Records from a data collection

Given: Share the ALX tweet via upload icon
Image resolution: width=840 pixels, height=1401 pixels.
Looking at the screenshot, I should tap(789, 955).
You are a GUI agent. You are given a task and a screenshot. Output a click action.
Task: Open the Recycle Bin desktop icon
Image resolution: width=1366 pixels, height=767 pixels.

...

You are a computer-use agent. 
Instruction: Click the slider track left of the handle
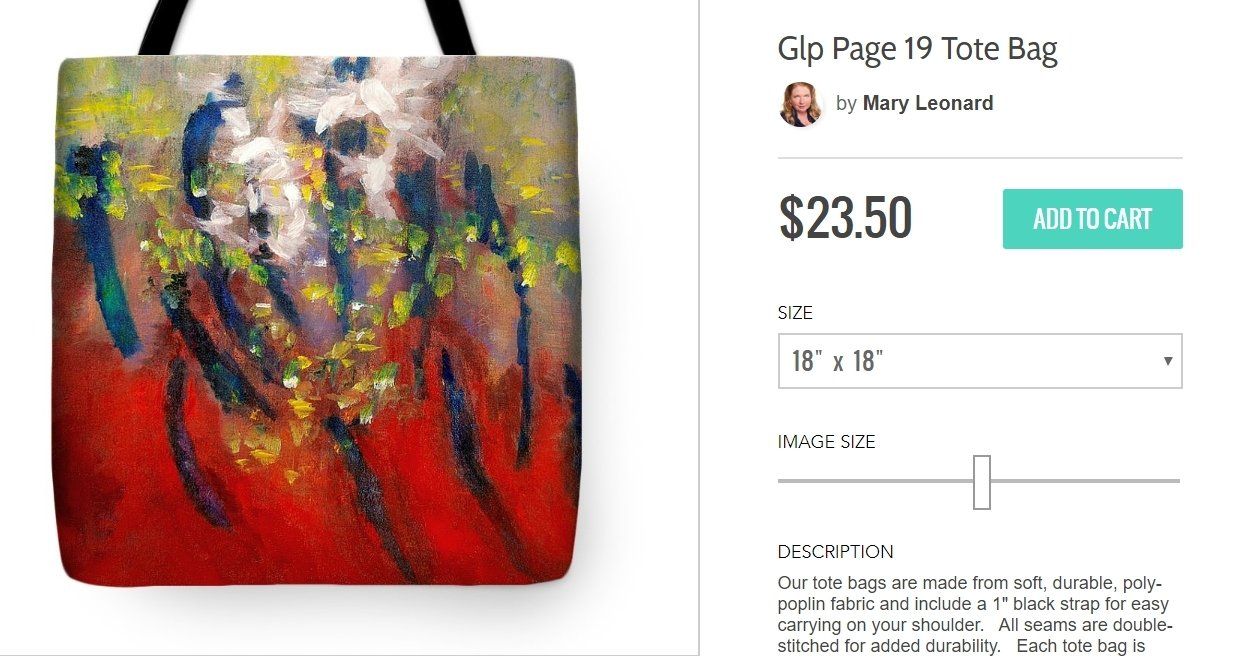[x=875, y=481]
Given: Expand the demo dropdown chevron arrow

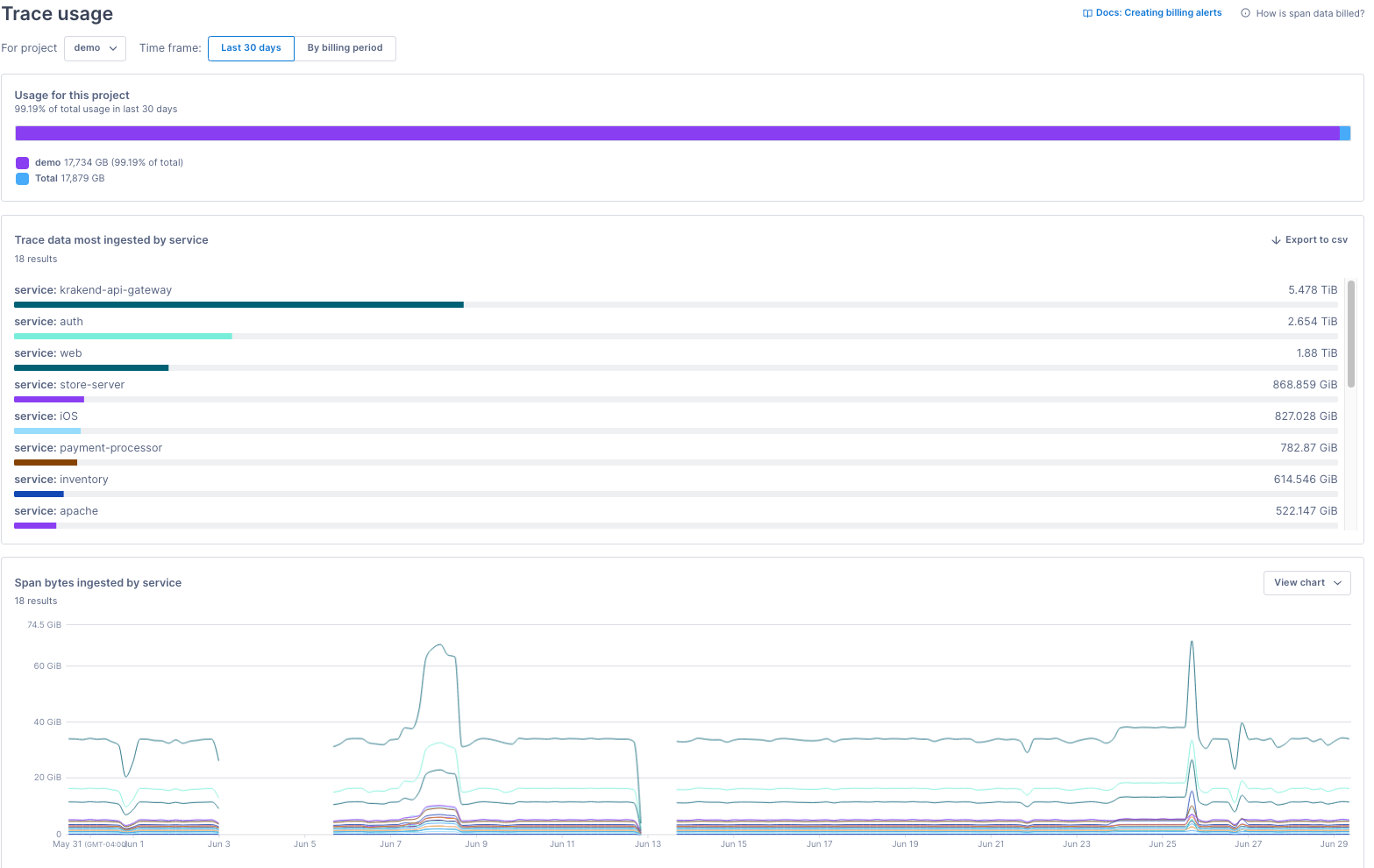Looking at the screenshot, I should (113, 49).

**WHAT IS EXPECTED:** State the number of lines in the records that include the word "icon", and add nothing to it.

**REPLY:** 2